Thursday, February 21, 2008

DAVID BROOKS: The McCain World Rift

NYT

The staff of the McCain campaign had a rude awakening last Jan. 25th. They opened The Washington Post and found a front-page story linking McCain’s campaign manager, Rick Davis, to the Russian aluminum magnate Oleg Deripaska. Who, some wondered, was feeding damaging information about Davis to the press?

Speculation inevitably settled, as it must in McCain World, upon John Weaver. For nearly a decade, stories about the inner workings of the McCain apparatus inevitably involved the Weaver-Davis rivalry. These two McCain advisers share a mutual hatred, one McCainiac told me Thursday, that is total, absolute and blinding.

The tensions, which divided the McCain presidential campaign until Weaver was forced out last summer, exist on many levels. First of all, there is a personal contest for the attention and love of John McCain. But there are broader issues as well.

Davis is a creature of the political mainstream. He is even-tempered and charming. He is a lobbyist and a friend of lobbyists. He is a good manager. In policy terms, his tastes tend toward the Republican center.

Weaver is a renegade. He has a darker personality. He’s not a member of elite Washington circles and resented the way McCain would occasionally get pulled into them. Weaver is a less effective bureaucrat, but his policy instincts are more daring and independent.

The Davis-Weaver rivalry has lasted for so long because John McCain has a foot in each camp. McCain is, on one level, a figure of the Washington mainstream. He admires Alan Greenspan and Henry Kissinger. He appreciates a steady manager like Davis.

But McCain is also a renegade and a romantic. He loves tilting at the establishment and shaking things up. He loves books and movies in which the hero dies at the end while serving a noble, if lost, cause. He loves the insurgent/band-of-brothers ethos that Weaver exudes.

McCain was loyal to each camp in a house divided. But the poisons emanating from the rift have spread outward. They are the background for the article my colleagues at The New York Times published Thursday.

At the core of that article that began on the front page are two anonymous sources. These sources, according to the article, say they confronted McCain in 1999 with their concerns that he was risking his career by interacting with Vicki Iseman. As a columnist, I’m an independent operator, speaking for myself alone. I have no idea who those sources are. But they are bound to come from the inner circle of the McCain universe. The number of people who could credibly claim to have had a meeting like that with McCain in early 1999 is vanishingly small. I count a small handful of associates with that stature, including Davis and Weaver. There is nobody in that tight circle unaffected by the hostilities that emanate from the rift.

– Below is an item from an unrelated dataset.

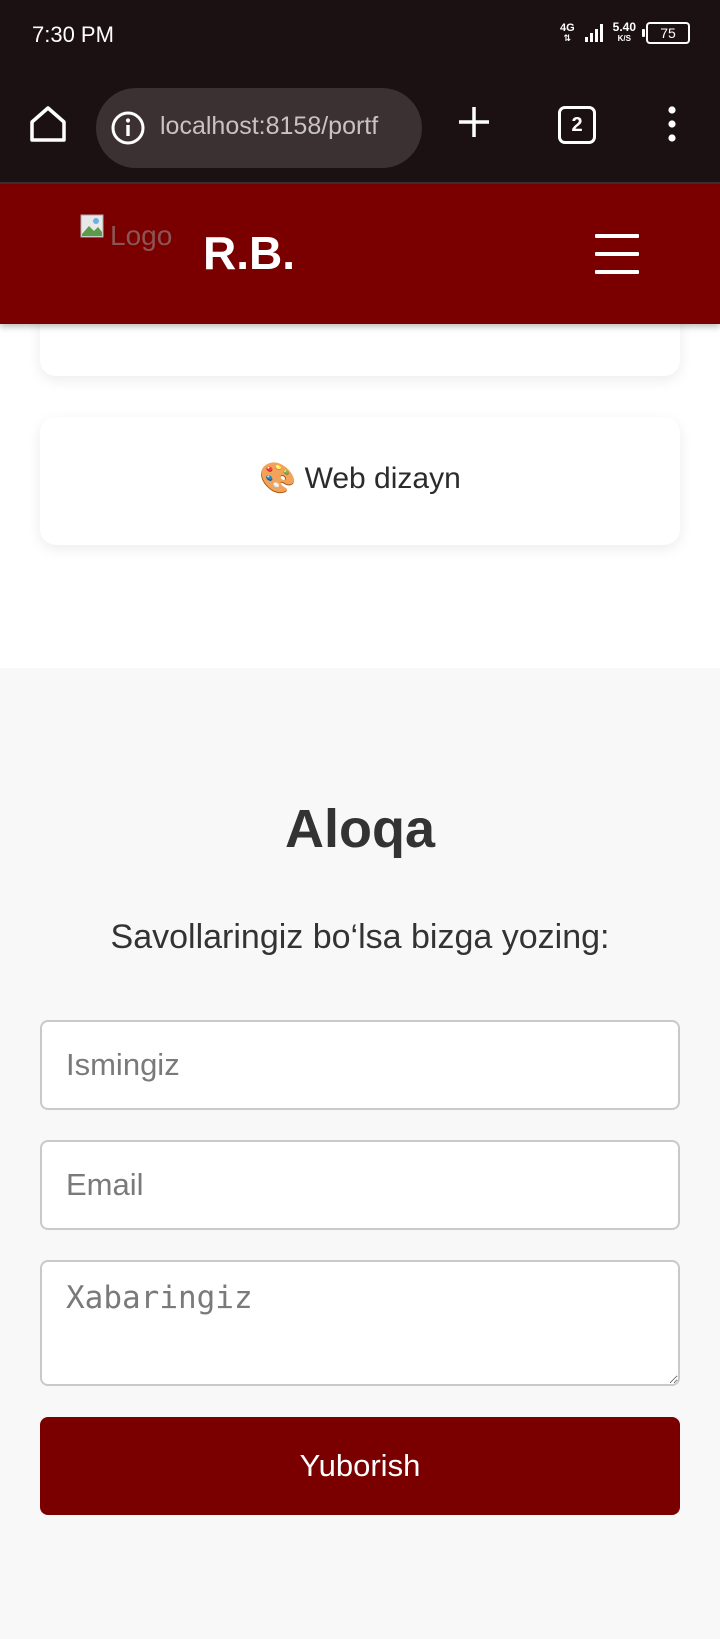 The width and height of the screenshot is (720, 1639). I want to click on status-time: 7:30 PM, so click(73, 34).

Thursday, as McCain was fervently and completely denying the allegations of an affair with Iseman, people in all quarters of the McCain universe were vehemently denying it, too. But even on this embattled day, they broke down into rival camps over the identity of the sources.

Many in the Davis camp argued Thursday that Weaver must be the chief anonymous source, and that he had roped in one other confederate. He’s had a hard life, they said, and is driven by demons.

Weaver countered by telling reporters that he retains enormous affection for McCain and desperately wants him to become president. Moreover, Weaver had been trying to get back into the fold. There is no way he would be an anonymous source against McCain. Some closer to Weaver theorized that the sources must be former McCain campaign elders from 2000 who worked for rival campaigns in 2008.

I checked that possibility out, and it doesn’t hold water. But while calling around to a dozen senior McCain friends and advisers Thursday, what struck me was the enormous tragedy of the rift. They all love McCain. They all say it is absurd to think he abused his power in the way that is alleged. But the rift is like some primal sore. It affected every conversation I had Thursday, as it has infected McCain efforts again and again over the past many years.

At his press conference Thursday, McCain went all-in. He didn’t just say he didn’t remember a meeting about Iseman. He said there was no meeting. If it turns out that there is evidence of an affair and a meeting, then his presidential hopes will be over. If no evidence surfaces, his campaign will go on and it will be clear that there were members of his old inner circle consumed by viciousness and mendaciousness.

But lingering over everything is the bitterness of the rift, which has caused duplicity and anger to seep into the campaign of this fine man. The poisons have yet to be drained.